Sand dune system in British Columbia, Canada

Comox Sandhills represents an ancient sand dune system in Comox and the Comox Valley Regional District near Cape Lazo, British Columbia. The dunes have been overgrown by a forest of Douglas-Fir and Shore Pine, which are frequently joined by Western Hemlock in moist areas. More rarely, kept uncommon by exceptionally low soil fertility, Western White Pine, Sitka Spruce, Western Red Cedar, Red Alder, Bigleaf Maple, Black Cottonwood and Trembling Aspen are present. Classic podzol soil profile development was the rule, mapped as the Kye-Custer complex ("Ky-Cu") in a 1959 survey; however, housing developments have since disturbed the area and disrupted soil profiles so that many of the soils no longer resemble podzols. As a result, a 1985 report mapped the Sandhills in a brunisolic (Kuhushan) soil association. A 1989 report mapped the Beddis series for drier parts and the Baynes series for imperfectly drained areas.

The Sandhills lie east-northeast of Comox town center. Most of Lazo Road east of the junction with Guthrie Road passes through the Sandhills.
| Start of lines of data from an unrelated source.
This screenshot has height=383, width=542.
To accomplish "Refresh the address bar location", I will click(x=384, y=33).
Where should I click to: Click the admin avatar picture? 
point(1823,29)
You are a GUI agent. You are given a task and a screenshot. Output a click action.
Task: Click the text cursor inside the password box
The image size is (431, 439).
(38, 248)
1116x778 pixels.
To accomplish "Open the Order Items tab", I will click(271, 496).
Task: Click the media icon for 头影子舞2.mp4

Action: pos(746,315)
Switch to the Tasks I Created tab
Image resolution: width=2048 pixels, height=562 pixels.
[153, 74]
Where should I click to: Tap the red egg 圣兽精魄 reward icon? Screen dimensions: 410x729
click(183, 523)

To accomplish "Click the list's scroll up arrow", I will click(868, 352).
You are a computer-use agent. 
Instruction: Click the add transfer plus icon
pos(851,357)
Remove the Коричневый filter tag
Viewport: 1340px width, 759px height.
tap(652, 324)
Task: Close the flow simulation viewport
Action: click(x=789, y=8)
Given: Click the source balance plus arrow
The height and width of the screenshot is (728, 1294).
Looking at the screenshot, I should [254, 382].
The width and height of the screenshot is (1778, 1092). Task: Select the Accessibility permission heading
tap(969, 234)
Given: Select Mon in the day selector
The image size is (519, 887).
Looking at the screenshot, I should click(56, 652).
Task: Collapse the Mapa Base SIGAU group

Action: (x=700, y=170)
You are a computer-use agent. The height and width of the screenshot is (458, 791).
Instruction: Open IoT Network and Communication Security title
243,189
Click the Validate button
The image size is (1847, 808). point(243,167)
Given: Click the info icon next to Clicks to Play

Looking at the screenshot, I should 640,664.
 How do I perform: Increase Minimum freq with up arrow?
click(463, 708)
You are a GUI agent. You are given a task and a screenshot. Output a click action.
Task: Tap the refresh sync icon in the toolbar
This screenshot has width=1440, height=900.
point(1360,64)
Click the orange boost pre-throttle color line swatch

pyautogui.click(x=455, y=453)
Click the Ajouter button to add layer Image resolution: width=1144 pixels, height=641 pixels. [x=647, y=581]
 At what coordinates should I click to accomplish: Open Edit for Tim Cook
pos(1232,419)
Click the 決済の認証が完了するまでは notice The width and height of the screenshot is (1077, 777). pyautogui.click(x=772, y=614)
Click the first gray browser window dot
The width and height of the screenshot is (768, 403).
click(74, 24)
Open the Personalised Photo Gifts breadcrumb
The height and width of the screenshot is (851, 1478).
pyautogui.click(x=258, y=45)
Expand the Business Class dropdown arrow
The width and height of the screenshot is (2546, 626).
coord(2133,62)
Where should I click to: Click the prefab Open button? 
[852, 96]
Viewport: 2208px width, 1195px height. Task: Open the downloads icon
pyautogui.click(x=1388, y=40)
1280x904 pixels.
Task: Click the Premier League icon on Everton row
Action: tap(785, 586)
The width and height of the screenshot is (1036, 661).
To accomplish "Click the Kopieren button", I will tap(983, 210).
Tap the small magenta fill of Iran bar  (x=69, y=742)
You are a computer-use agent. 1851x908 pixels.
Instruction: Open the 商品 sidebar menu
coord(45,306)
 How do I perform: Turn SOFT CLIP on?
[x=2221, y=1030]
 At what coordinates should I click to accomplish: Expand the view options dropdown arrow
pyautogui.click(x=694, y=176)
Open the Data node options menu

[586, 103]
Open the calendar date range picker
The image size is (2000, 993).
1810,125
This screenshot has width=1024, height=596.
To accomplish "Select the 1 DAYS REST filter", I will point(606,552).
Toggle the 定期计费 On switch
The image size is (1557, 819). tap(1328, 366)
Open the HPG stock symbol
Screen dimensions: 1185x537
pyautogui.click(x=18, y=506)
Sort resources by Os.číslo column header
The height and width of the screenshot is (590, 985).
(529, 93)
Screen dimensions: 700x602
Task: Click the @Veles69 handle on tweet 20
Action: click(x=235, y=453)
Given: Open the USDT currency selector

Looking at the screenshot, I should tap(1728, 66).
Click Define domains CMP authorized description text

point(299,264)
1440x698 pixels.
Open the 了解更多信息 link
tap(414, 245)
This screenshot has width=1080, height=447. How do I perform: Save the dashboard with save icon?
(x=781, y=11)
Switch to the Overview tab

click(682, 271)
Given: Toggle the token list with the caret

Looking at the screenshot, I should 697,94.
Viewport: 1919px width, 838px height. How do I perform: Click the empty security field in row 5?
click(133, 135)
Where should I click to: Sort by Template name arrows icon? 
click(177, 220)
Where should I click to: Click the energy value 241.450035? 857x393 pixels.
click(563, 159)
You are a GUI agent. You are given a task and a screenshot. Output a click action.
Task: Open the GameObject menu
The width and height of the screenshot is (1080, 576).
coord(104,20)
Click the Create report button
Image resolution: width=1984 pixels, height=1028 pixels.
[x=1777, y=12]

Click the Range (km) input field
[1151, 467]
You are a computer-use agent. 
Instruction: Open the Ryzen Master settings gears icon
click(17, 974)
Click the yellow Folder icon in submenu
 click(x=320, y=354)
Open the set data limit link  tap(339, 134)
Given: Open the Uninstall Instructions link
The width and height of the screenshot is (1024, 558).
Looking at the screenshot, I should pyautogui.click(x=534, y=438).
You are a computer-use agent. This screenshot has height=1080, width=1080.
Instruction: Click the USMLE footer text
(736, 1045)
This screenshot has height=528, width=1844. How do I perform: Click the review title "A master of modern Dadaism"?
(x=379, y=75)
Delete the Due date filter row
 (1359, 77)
Housing developments along Kinnikinick Road, Sand Pines Drive and Sierra Pine Road are among those on the old dune system. The northeast boundary lies near and roughly parallel to Knight Road. Lazo Wildlife Park protects the northwest corner of the dune area.

Some of the low-lying areas in the Sandhills are prone to floods which can cause property damage.